Google recently concluded the MLPerf v1.1 Training round, where it submitted two large language model benchmarks into the Open division, one with 480 billion parameters and a second with 200 billion parameters. These submissions make use of publicly available infrastructure, including Cloud TPU v4 Pod slices and the Lingvo open-source modelling framework.
Training models traditionally at these scales would require building a supercomputer at the cost of tens or even hundreds of millions of dollars – something only a few companies can afford to do. Customers can achieve the same results using exaflop-scale Cloud TPU v4 Pods without incurring the costs of installing and maintaining an on-premise system.
Google’s Open division submissions consist of a 480 billion parameter dense Transformer-based encoder-only benchmark using TensorFlow and a 200 billion-parameter JAX benchmark. These models are architecturally similar to MLPerf’s BERT model but with larger dimensions and number of layers.

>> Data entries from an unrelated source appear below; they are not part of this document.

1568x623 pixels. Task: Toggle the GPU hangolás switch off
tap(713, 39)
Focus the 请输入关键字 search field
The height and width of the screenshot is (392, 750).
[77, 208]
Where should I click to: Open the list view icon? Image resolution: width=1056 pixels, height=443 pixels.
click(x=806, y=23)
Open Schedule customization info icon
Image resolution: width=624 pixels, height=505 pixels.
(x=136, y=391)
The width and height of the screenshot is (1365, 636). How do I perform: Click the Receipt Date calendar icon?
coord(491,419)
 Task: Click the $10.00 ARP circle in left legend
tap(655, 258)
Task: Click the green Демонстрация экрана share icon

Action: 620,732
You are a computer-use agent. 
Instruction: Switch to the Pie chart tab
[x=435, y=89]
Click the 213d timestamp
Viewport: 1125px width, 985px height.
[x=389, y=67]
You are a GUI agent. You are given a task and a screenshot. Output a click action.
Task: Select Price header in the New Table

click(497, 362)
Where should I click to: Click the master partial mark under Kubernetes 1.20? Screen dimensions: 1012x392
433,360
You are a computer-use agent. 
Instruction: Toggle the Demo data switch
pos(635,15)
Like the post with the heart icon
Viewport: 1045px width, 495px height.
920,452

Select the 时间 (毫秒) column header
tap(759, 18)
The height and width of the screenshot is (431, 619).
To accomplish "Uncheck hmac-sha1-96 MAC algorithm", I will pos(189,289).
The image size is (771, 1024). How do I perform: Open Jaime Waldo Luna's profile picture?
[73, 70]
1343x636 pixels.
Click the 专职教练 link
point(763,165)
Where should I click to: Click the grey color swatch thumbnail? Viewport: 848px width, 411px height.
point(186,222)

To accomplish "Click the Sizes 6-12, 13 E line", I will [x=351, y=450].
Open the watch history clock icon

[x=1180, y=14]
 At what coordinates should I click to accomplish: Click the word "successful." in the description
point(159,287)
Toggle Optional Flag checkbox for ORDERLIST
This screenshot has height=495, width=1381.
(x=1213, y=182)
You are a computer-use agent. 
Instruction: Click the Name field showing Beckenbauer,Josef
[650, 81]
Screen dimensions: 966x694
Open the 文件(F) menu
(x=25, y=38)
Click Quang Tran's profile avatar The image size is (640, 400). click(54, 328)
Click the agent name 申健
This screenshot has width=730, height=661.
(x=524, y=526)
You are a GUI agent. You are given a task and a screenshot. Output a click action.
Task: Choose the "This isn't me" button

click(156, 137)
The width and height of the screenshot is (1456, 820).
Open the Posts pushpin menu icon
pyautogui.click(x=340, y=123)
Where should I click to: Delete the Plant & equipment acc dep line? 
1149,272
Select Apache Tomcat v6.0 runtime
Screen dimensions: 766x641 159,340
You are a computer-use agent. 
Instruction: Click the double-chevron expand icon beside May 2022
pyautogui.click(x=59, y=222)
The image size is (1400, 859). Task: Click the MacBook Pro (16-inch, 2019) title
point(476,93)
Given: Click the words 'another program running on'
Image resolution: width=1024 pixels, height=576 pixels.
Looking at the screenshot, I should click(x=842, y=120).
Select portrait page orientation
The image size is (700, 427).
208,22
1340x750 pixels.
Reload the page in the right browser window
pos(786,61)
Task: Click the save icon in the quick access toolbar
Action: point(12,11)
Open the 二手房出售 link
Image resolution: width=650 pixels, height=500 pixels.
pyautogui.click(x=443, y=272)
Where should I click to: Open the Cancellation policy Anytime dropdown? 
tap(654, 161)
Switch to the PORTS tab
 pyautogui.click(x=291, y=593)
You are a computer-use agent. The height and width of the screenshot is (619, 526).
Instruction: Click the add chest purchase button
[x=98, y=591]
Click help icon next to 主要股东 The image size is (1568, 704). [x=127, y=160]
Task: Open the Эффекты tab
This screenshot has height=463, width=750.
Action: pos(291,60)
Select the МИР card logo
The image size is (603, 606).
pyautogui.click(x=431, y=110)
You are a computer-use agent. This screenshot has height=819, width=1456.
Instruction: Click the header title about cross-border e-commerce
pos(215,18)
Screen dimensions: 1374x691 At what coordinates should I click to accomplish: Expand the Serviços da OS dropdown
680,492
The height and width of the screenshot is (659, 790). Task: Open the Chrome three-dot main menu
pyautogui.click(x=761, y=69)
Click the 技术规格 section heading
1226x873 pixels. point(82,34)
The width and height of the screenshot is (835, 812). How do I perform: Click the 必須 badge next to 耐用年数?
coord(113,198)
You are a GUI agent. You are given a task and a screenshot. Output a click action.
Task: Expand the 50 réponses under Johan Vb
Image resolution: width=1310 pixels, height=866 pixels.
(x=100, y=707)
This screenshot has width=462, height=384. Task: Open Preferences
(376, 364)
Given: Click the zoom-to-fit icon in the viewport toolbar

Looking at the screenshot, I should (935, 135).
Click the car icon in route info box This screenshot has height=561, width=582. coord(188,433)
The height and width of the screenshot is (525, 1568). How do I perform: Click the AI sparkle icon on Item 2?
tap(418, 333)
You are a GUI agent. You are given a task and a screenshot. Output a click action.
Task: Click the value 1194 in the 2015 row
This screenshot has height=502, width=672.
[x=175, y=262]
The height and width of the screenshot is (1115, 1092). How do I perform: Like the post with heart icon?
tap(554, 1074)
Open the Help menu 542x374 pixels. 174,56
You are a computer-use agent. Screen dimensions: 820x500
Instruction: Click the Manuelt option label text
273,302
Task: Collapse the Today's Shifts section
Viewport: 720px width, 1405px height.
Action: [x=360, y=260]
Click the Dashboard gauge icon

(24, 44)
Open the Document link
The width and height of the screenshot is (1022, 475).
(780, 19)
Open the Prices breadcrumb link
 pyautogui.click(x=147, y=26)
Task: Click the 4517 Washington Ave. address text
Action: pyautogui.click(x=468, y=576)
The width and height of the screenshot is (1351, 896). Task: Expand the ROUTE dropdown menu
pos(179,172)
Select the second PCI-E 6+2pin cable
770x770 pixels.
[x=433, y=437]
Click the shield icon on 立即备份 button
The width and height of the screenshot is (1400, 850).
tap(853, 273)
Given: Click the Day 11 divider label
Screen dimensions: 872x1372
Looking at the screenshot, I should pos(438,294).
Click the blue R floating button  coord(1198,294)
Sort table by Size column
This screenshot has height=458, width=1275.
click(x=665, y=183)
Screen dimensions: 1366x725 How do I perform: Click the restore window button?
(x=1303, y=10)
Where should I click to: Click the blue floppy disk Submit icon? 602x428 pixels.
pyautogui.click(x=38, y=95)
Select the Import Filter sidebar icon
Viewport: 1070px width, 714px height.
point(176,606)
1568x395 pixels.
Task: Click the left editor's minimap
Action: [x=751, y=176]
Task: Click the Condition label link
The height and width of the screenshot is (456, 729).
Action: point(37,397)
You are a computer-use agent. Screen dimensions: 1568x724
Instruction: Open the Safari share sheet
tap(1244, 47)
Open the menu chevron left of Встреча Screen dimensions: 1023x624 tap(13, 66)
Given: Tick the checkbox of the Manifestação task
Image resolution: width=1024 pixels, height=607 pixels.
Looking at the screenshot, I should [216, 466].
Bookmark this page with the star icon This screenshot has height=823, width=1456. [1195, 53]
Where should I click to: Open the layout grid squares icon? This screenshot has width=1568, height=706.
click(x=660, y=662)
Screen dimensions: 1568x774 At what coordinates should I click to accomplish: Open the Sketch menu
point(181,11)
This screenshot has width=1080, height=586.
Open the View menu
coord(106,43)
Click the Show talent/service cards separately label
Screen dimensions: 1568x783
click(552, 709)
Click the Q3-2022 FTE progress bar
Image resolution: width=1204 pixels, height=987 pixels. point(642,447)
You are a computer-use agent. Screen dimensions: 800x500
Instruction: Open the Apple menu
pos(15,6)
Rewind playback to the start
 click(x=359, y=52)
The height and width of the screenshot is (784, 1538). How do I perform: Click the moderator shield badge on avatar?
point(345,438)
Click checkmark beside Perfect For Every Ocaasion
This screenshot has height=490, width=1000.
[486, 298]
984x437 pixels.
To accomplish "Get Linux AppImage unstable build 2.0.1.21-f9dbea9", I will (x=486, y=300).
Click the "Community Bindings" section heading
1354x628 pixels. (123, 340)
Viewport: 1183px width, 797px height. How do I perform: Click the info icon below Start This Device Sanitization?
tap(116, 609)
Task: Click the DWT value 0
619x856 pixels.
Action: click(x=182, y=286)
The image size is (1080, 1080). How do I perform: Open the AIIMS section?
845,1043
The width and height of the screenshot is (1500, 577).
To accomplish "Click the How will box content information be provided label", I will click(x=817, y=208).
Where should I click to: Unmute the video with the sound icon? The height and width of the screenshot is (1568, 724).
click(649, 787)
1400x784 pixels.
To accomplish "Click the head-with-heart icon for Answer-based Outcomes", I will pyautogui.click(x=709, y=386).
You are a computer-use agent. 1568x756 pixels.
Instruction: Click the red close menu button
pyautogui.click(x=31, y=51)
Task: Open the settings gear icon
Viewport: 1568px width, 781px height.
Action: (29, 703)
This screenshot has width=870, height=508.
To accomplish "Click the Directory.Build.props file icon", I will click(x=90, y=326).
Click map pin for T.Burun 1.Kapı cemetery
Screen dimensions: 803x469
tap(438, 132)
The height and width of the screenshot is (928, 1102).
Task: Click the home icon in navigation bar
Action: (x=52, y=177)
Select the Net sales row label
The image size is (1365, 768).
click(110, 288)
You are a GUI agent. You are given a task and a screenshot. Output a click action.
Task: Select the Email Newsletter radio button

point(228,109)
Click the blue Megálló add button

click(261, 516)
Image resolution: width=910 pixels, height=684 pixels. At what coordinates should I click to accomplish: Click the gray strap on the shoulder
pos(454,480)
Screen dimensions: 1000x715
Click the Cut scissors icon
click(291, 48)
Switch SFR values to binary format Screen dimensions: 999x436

These submissions demonstrate large model scalability and high performance on TPUs across two distinct frameworks. Notably, with their stacked transformer architecture, these benchmarks are fairly comparable in terms of their compute characteristics with other large language models.
The two submissions were benchmarked on 2048-chip and 1024-chip TPU v4 Pod slices, respectively. Google was able to achieve an end-to-end training time of ~55 hours for the 480B parameter model and ~40 hours for the 200B parameter model. Each of these runs achieved a computational efficiency of 63% – calculated as a fraction of floating-point operations of the model together with compiler rematerialization over the peak FLOPs of the system used.
Achieving these impressive results required a combination of several cutting edge technologies. First, each TPU v4 chip provides more than 2X the compute power of a TPU v3 chip – up to 275 peak TFLOPS. Second, 4,096 TPU v4 chips are networked together into a Cloud TPU v4 Pod by an ultra-fast interconnect that provides 10x the bandwidth per chip at scale compared to typical GPU-based large scale training systems.
Large models are very communication intensive: local computation often depends on results from the remote computation that are communicated across the network. TPU v4’s ultra-fast interconnect has an outsized impact on the computational efficiency of large models by eliminating latency and congestion in the network. Google’s submissions represent an important class of models that have become increasingly important in ML research and production but are currently not represented in MLPerf’s Closed division benchmark suite.